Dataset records
--- START ---

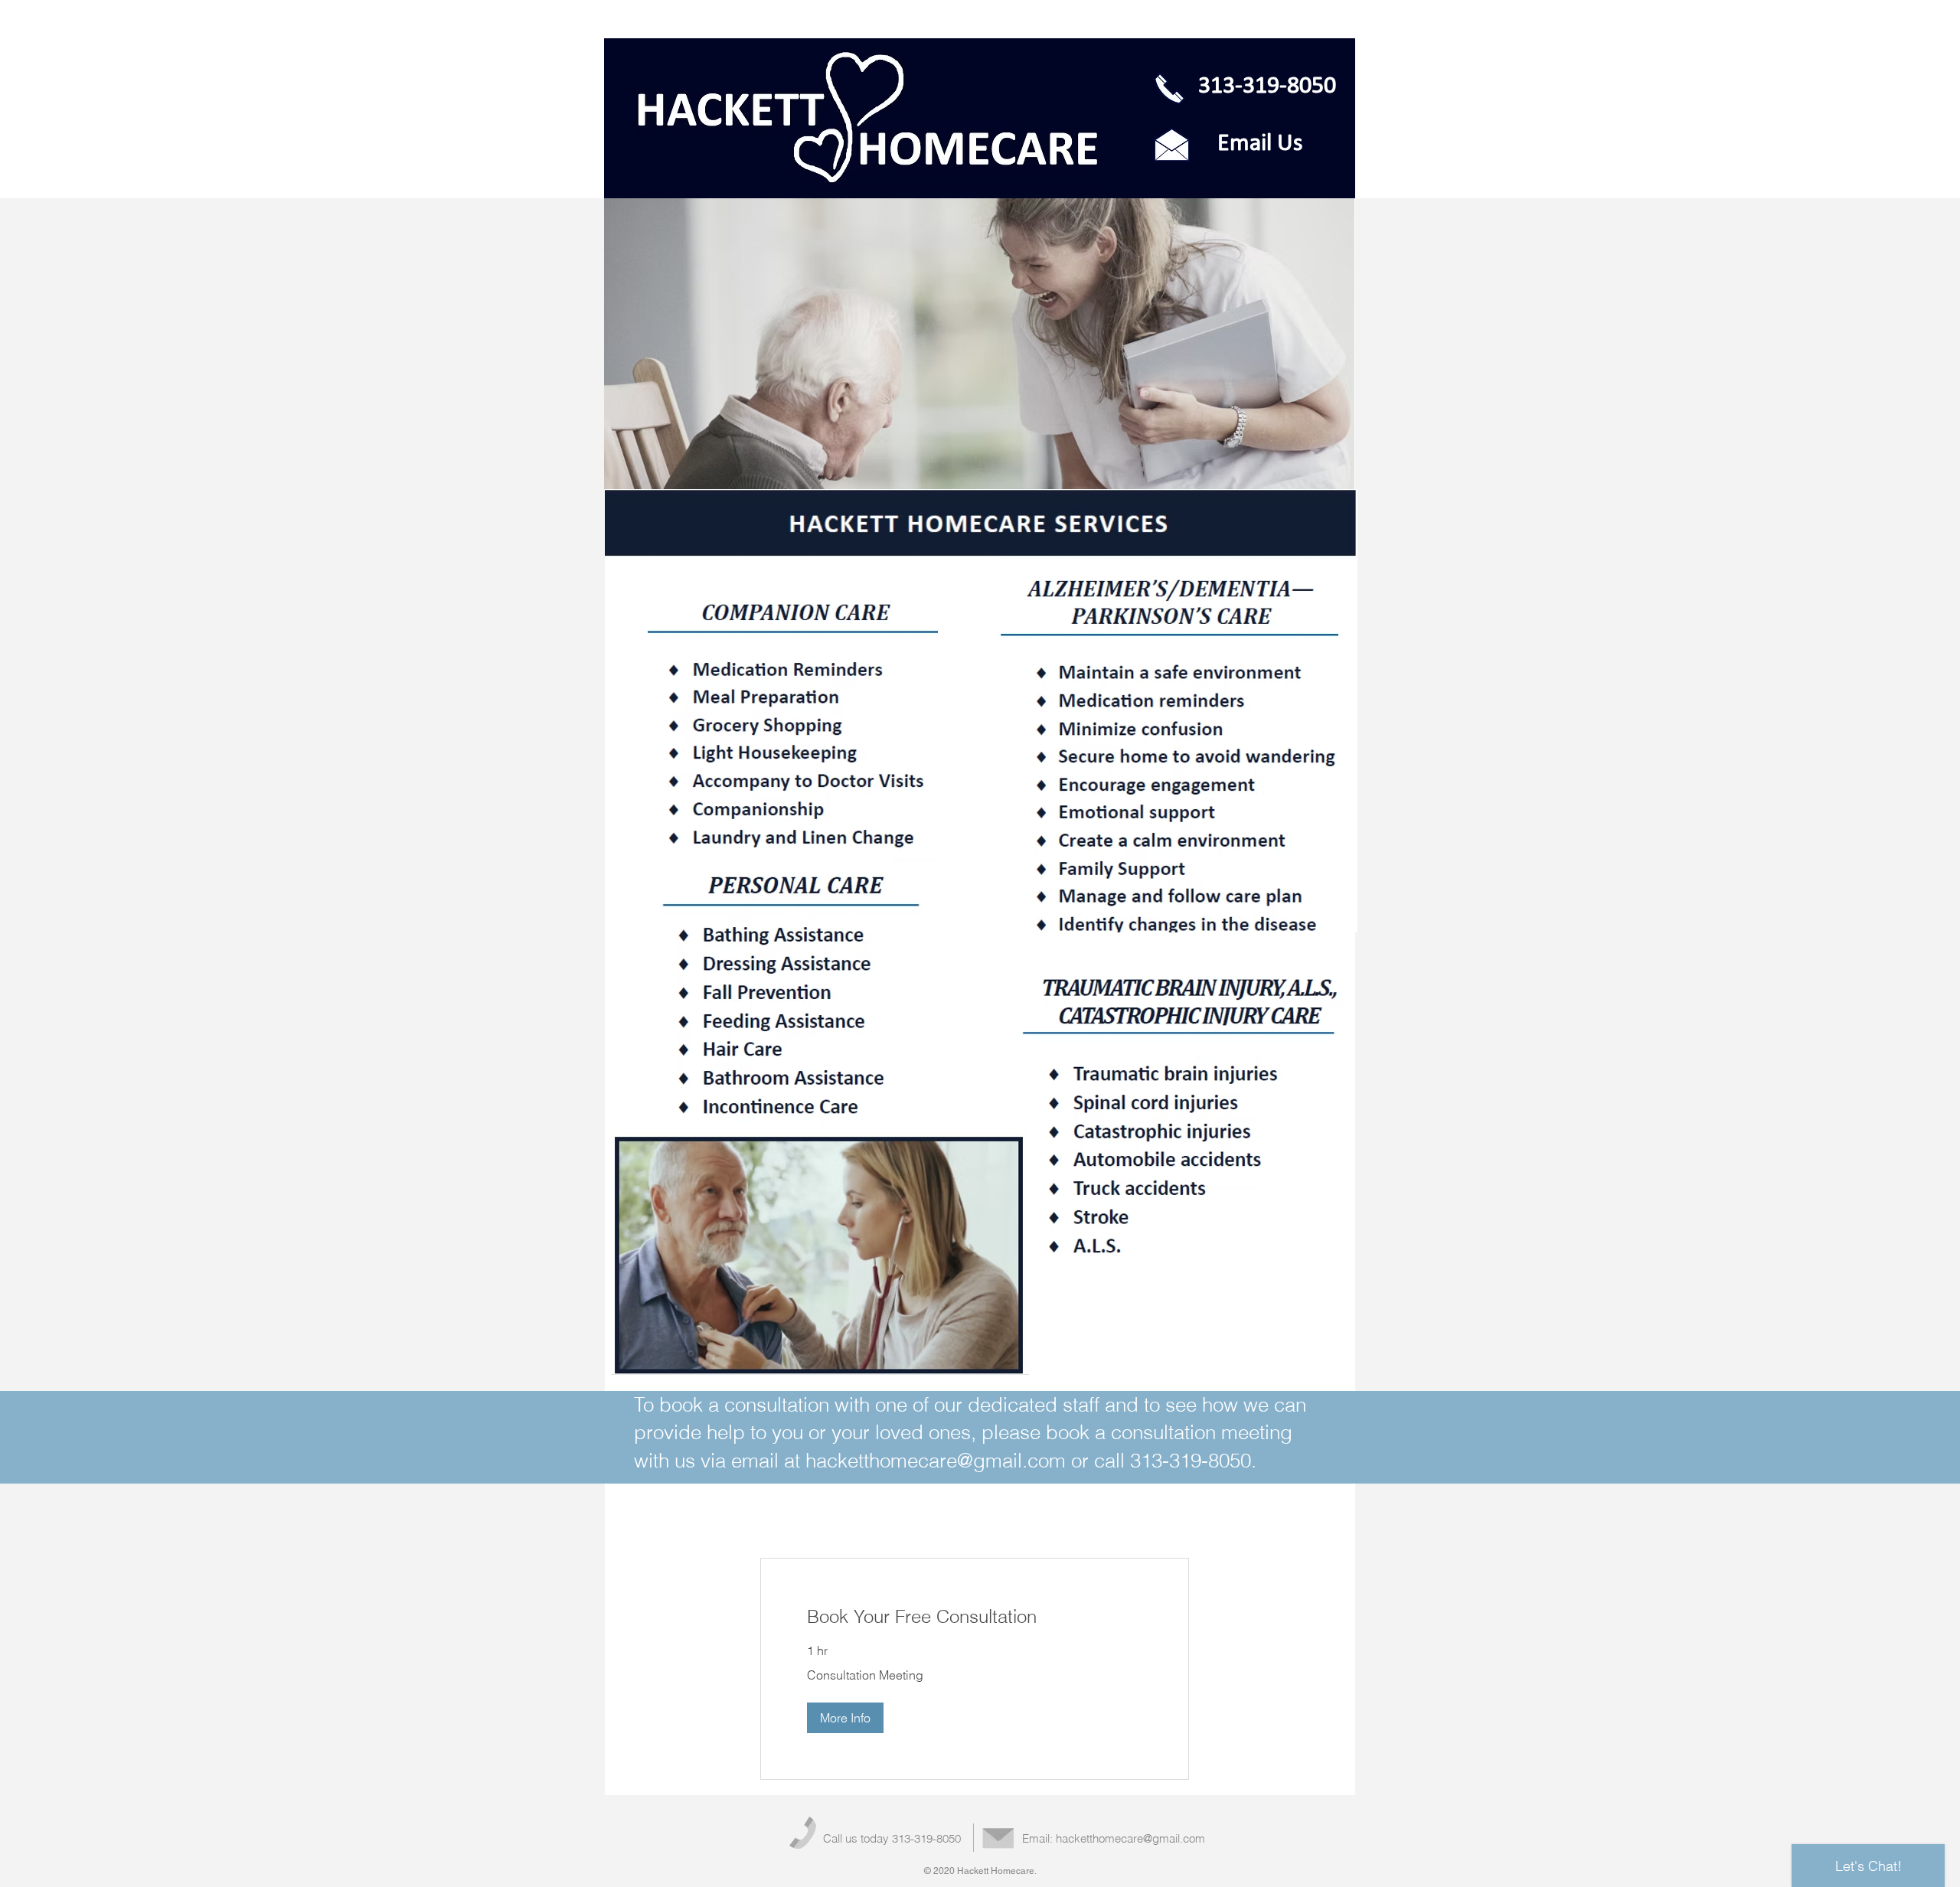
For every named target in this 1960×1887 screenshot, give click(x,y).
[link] (974, 1617)
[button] (845, 1718)
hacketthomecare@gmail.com (935, 1460)
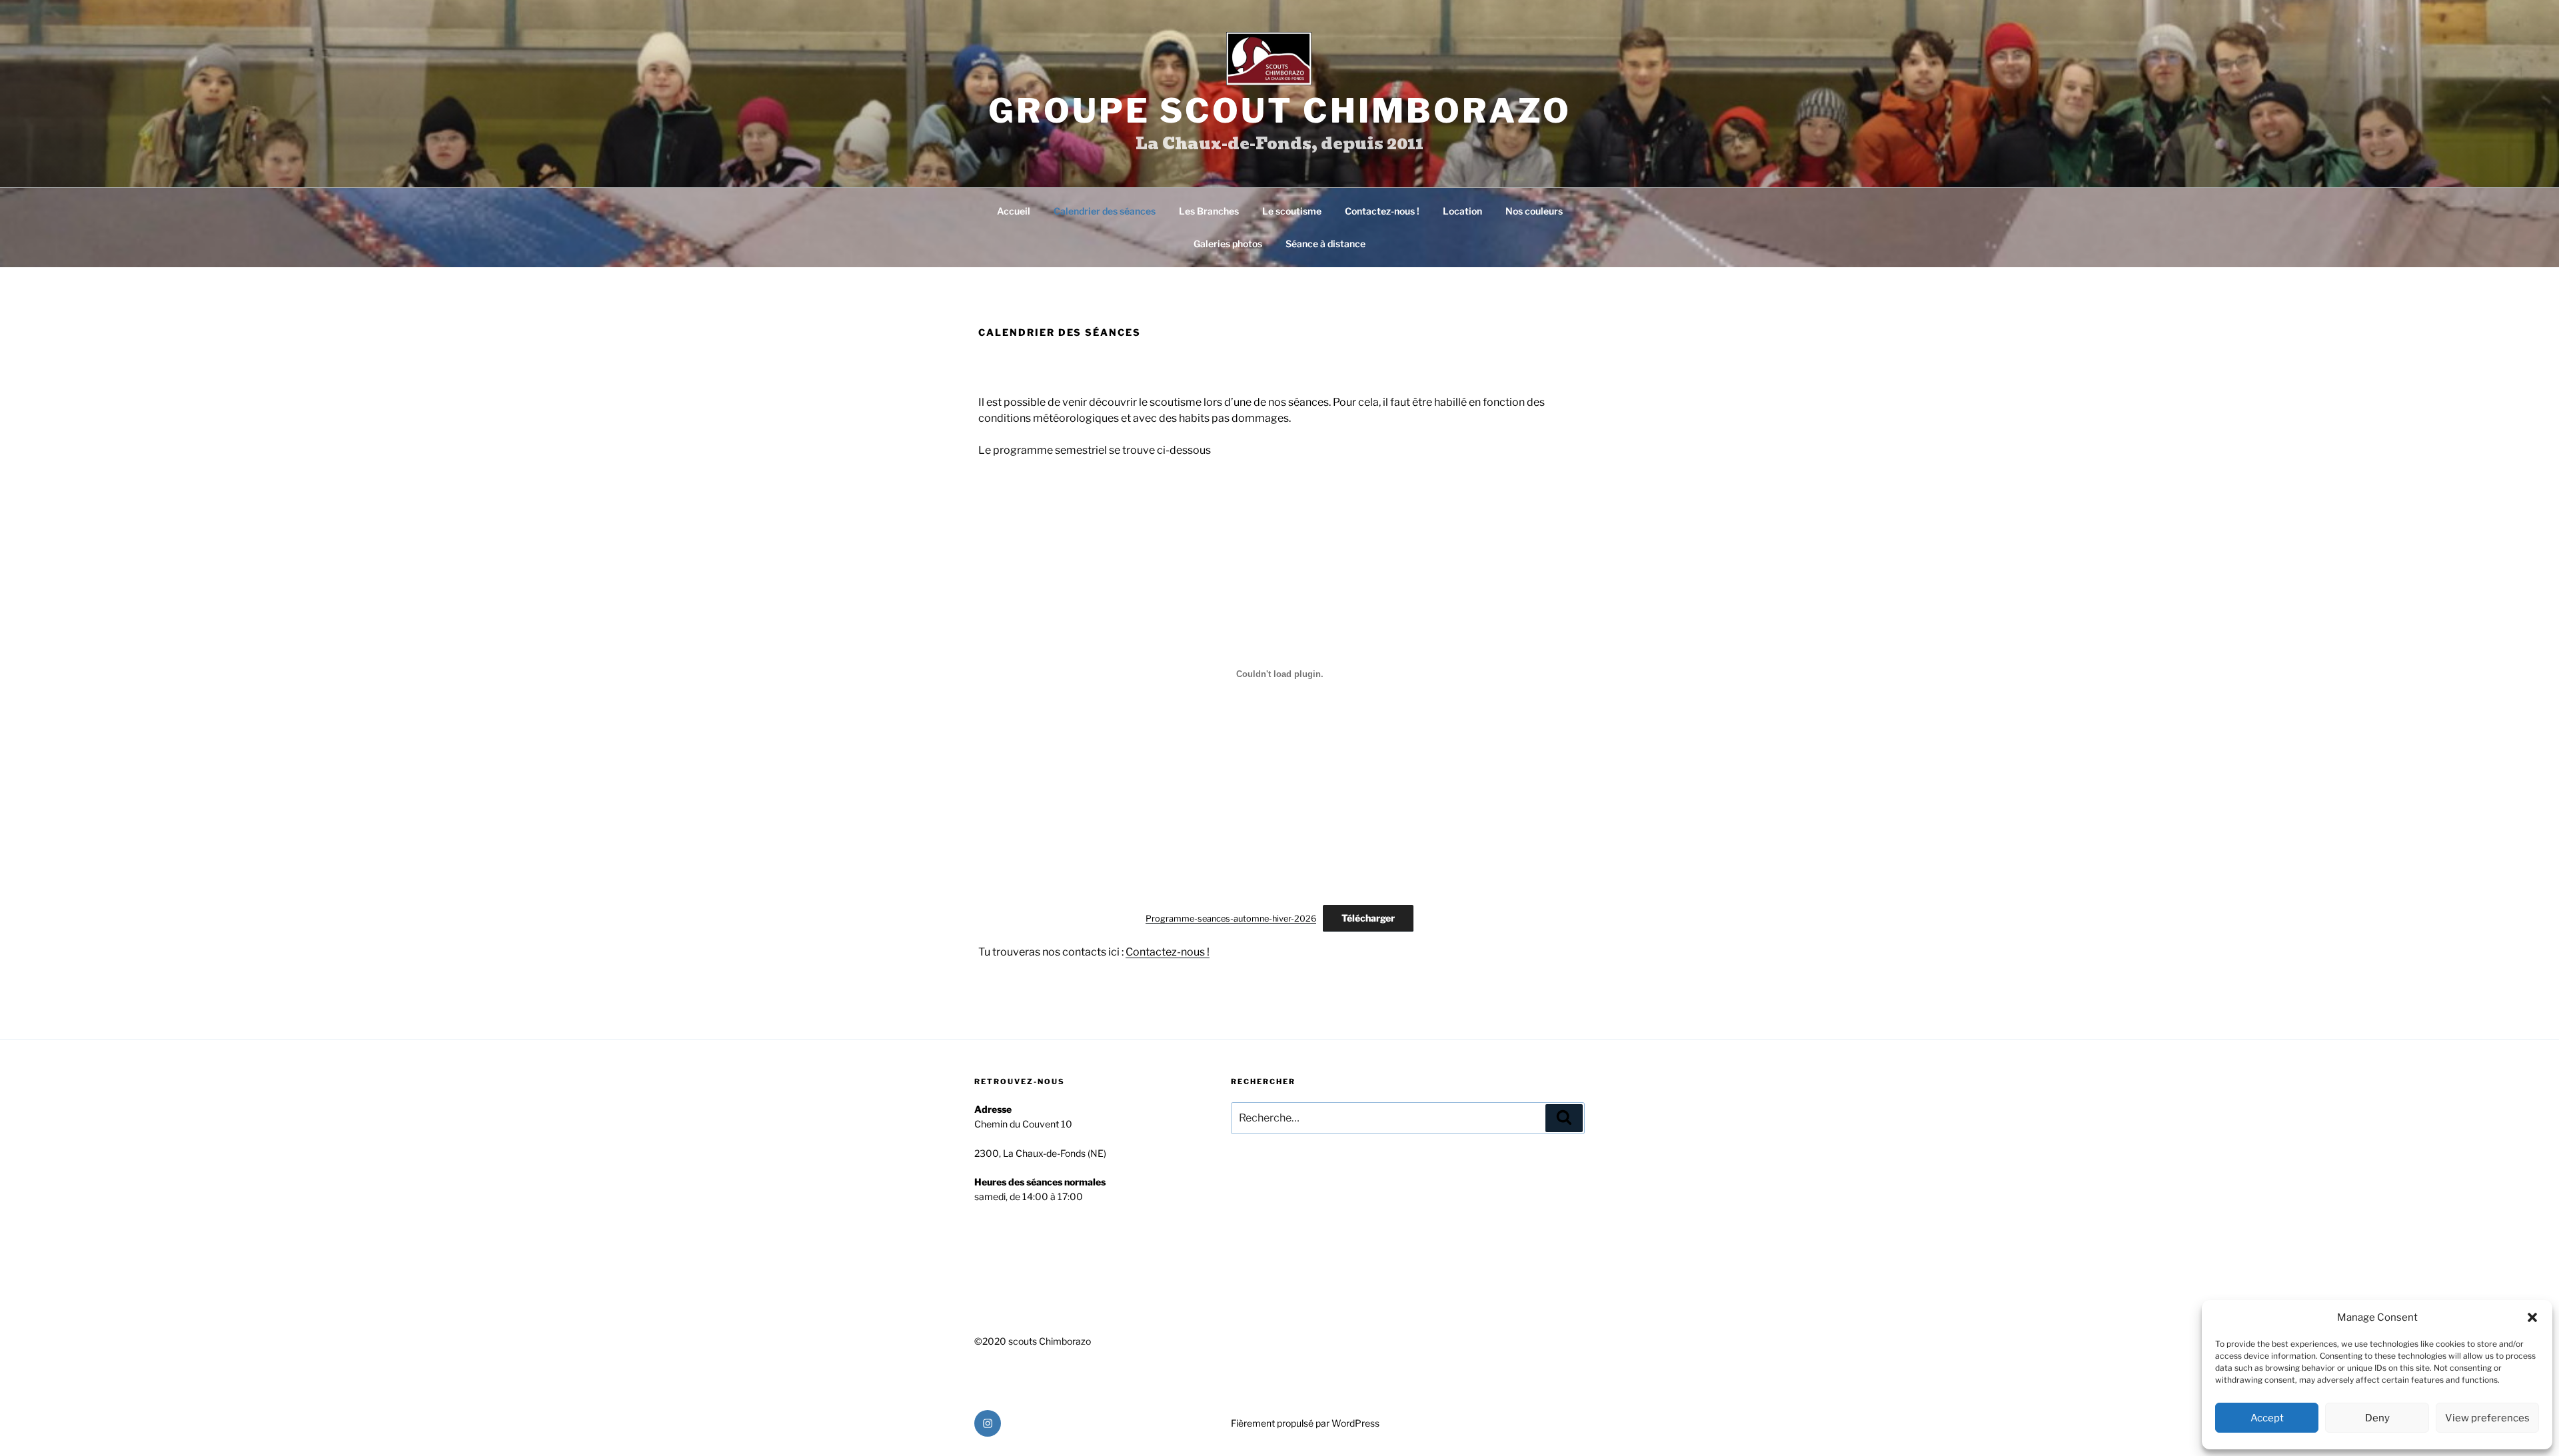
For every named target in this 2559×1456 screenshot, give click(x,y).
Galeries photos (1228, 243)
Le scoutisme (1291, 211)
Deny (2377, 1418)
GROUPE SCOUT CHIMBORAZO (1279, 111)
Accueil (1013, 211)
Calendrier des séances (1105, 211)
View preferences (2487, 1418)
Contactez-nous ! (1382, 211)
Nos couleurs (1534, 211)
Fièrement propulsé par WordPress (1305, 1423)
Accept (2267, 1418)
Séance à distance (1325, 243)
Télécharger (1368, 918)
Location (1462, 211)
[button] (2532, 1317)
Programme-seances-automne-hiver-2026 (1231, 919)
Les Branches (1209, 211)
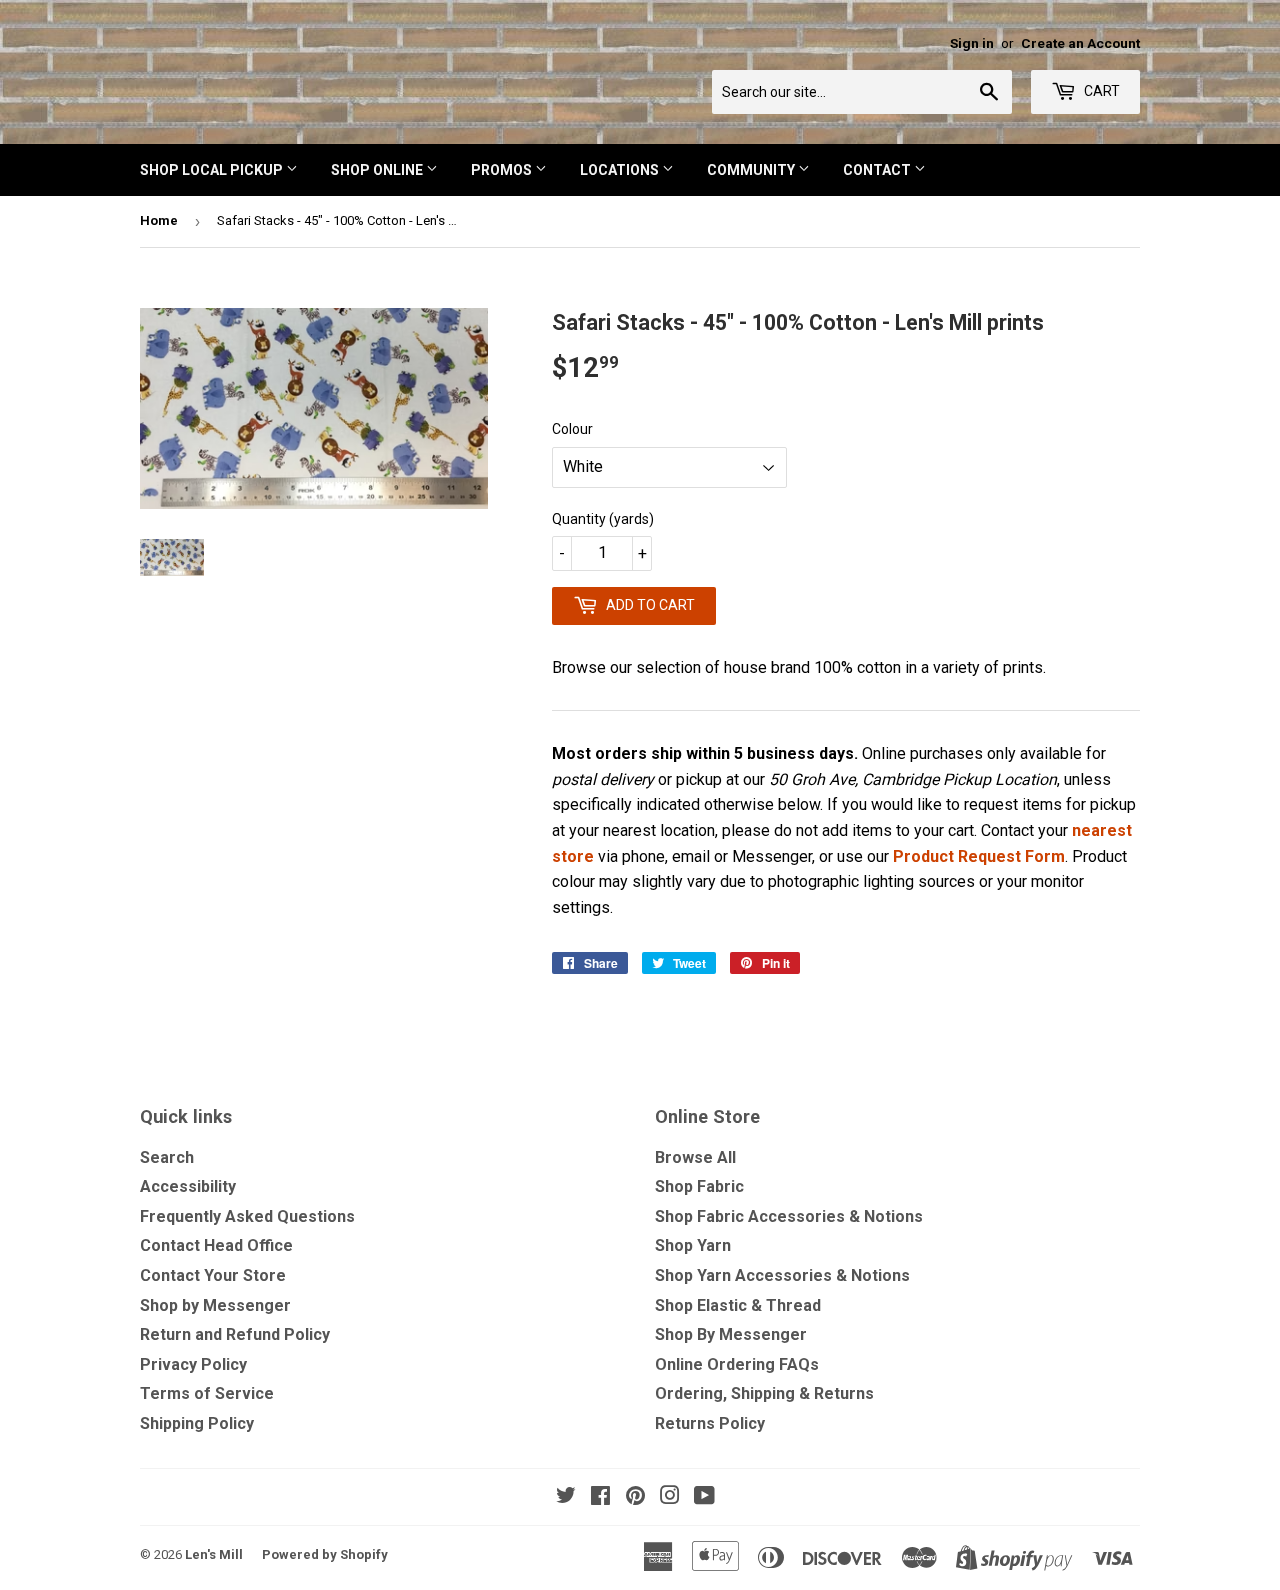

--- END ---

■ TO DO: Check the records above and copy each line that has the string "target".

■ OUTPUT FOR THIS EXERCISE:
For every named target in this 1960×1887 screenshot, give click(x,y).
For every named target in this 2559×1456 screenshot, give click(x,y).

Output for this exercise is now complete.